My boyfriend practices guitar the way I imagine monks pray– devotedly, routinely, sometimes with vigor and sometimes with less mindful purpose, letting the years of training move his fingers to their predestined places. He rarely goes a day without touching the strings, believing their magic escapes not in one moment of fervent pleading but in often mundane and tireless cultivation– the more they are summoned, the more they eventually respond.
When he hasn’t yet held the guitar on any given day, he carries with him a subtle restlessness. After he has practiced, his spirit settles a little, and the world seems to open up before him. It is not unlike brushing one’s teeth. Without completing it first, you must carry a nagging feeling with you to other tasks and activities.
I started painting in 2002. Bright eyed and naive, I did not then know what I know now-that the mysteries of aesthetic beauty can delight a novice into fervent art, but it’s the steady and consistent artist who is allowed access into their deeper chambers.
In 2002, my world was small, and I was rich with confidence– there was no painting I was not capable of. Without pinterest, instagram, and podcasts, my references to other people’s art came to me in the form of text books with the same master paintings whose beauty was a little lost in ubiquity. I had seen “Starry Night” in a two inch by three inch reproduction so many times, I lost my ability to really take it in.
In 2018, I have access to more art (both new and old) than I could have ever dreamed. As the world expands before me, exponentially, and without breaks, my confidence once raging and powerful, has settled, calmed, into the gentle ebb and flow only humility brings. Confidence is most authentic when takes its cues from humility rather than fighting to be its binary.

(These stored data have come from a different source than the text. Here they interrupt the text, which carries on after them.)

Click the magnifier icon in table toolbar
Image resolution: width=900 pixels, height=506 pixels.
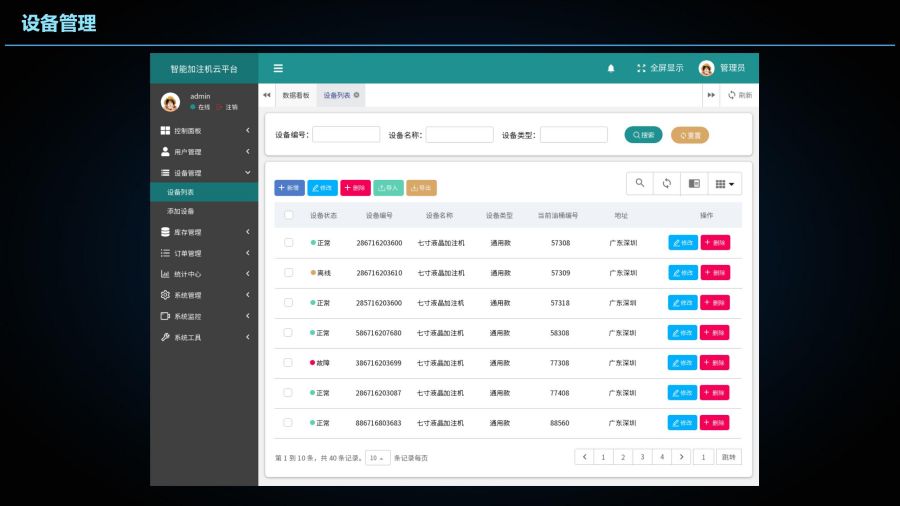(640, 184)
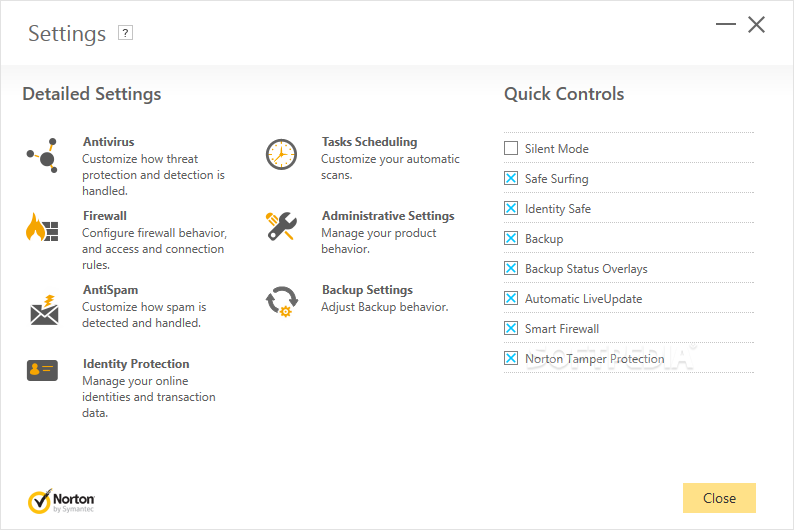Image resolution: width=794 pixels, height=530 pixels.
Task: Toggle the Smart Firewall checkbox
Action: [x=511, y=329]
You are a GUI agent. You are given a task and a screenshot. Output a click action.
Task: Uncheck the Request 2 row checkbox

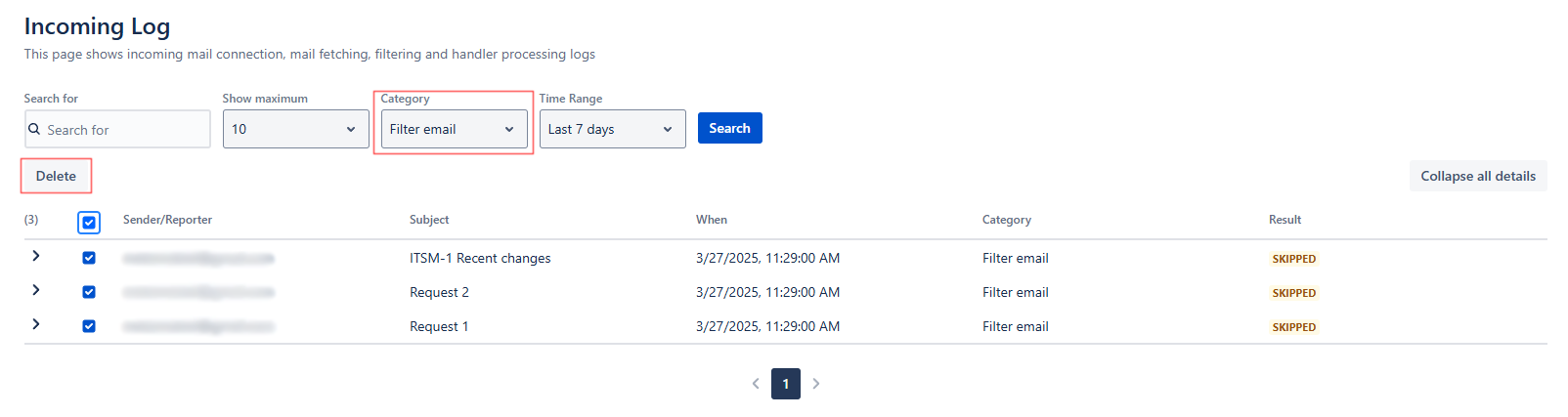pyautogui.click(x=89, y=292)
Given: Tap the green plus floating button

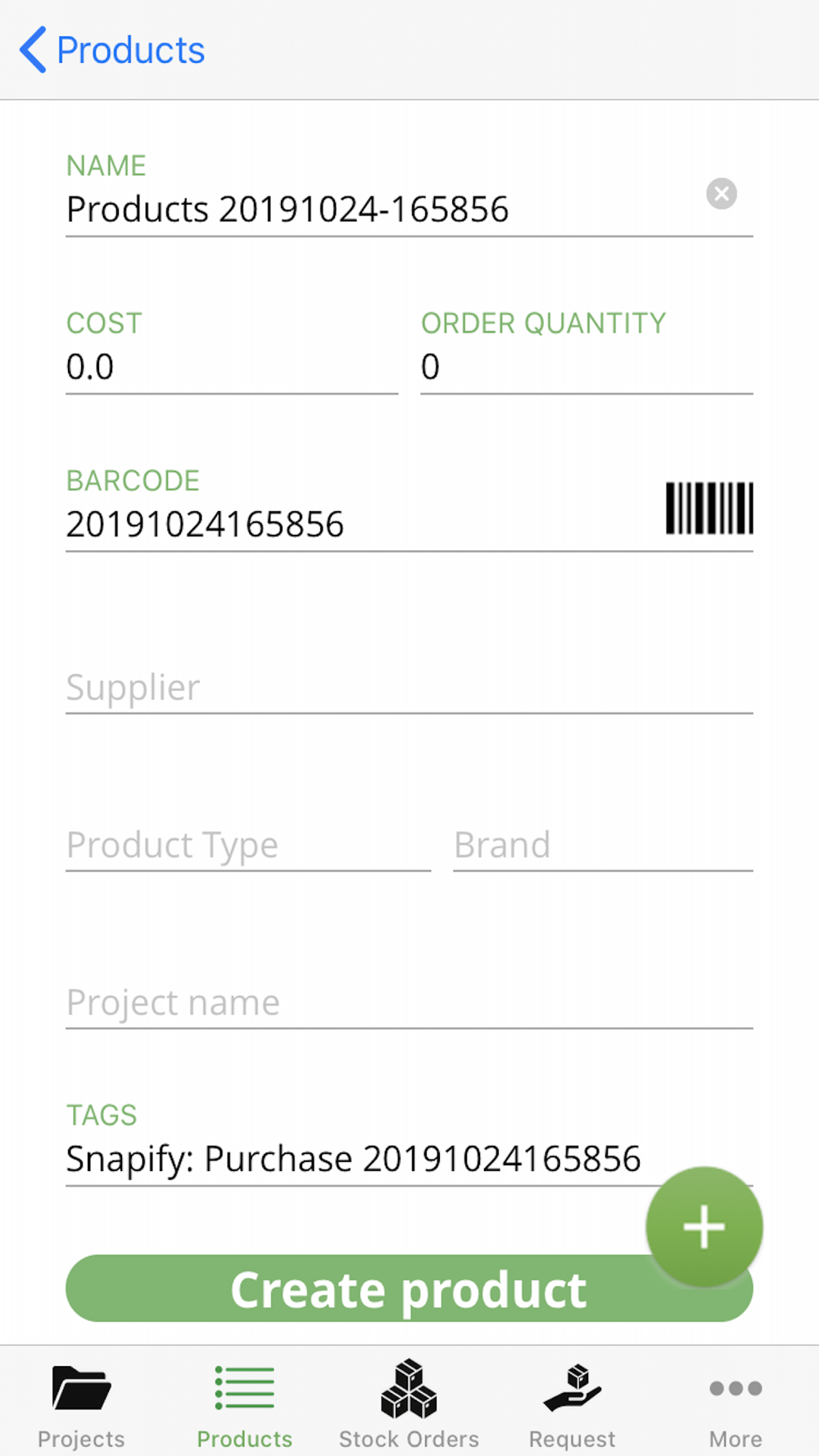Looking at the screenshot, I should pos(704,1227).
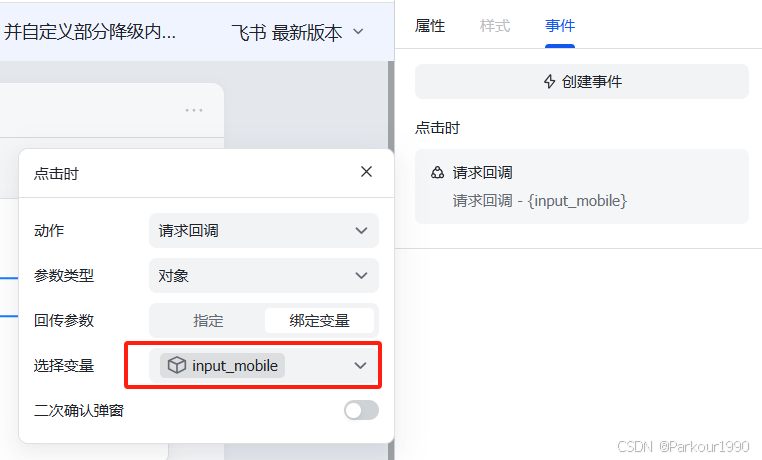Click the truncated title 并自定义部分降级内...
Screen dimensions: 762x460
pos(90,32)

Several years ago, while riding bikes in my neighborhood, I met an established author whose memoir I immediately read. John Ed Bradley’s It Never Rains in Tiger Stadium masquerades as a football story, but, like all good books, is much more. There’s a scene in it that I think of often. Bradley describes one of his roommates, a fellow writer:
“When he discovered new material that struck him as particularly moving or profound, he was quick to let me know about it. ‘Goddamn,’ he’d shout, then remove his glasses and wipe fake tears from his eyes. One night he opened a window, stuck his head out, and started howling like a wolf– all because he’d read something he liked. Another time, I watched him throw a copy of Flannery O’Connor’s Wise Blood at the living room couch…”
Bradley concludes, “We wanted to write books so good that readers threw them against the furniture”.
Bradley may have been primarily describing the joy and excitement of discovering beautiful art, but I’ll always think of “book throwing” as half joy, half frustration at not being able to come close to the greats.
When I see a beautiful painting, I am both inspired to paint right away and wonder why I would even bother. Confidence, I have learned is leaning on the first instinct rather than the second. Humility is doing the work day in and day out regardless of the outcome.
I have a restlessness when I don’t paint and when I don’t look at the world of art around me. Learn from it. Accept that I just might have a quiet place inside it. I often take cues from people around me– the unassuming musician I share a life with, the beautiful books I read, the paintings so good I want to throw them across the room.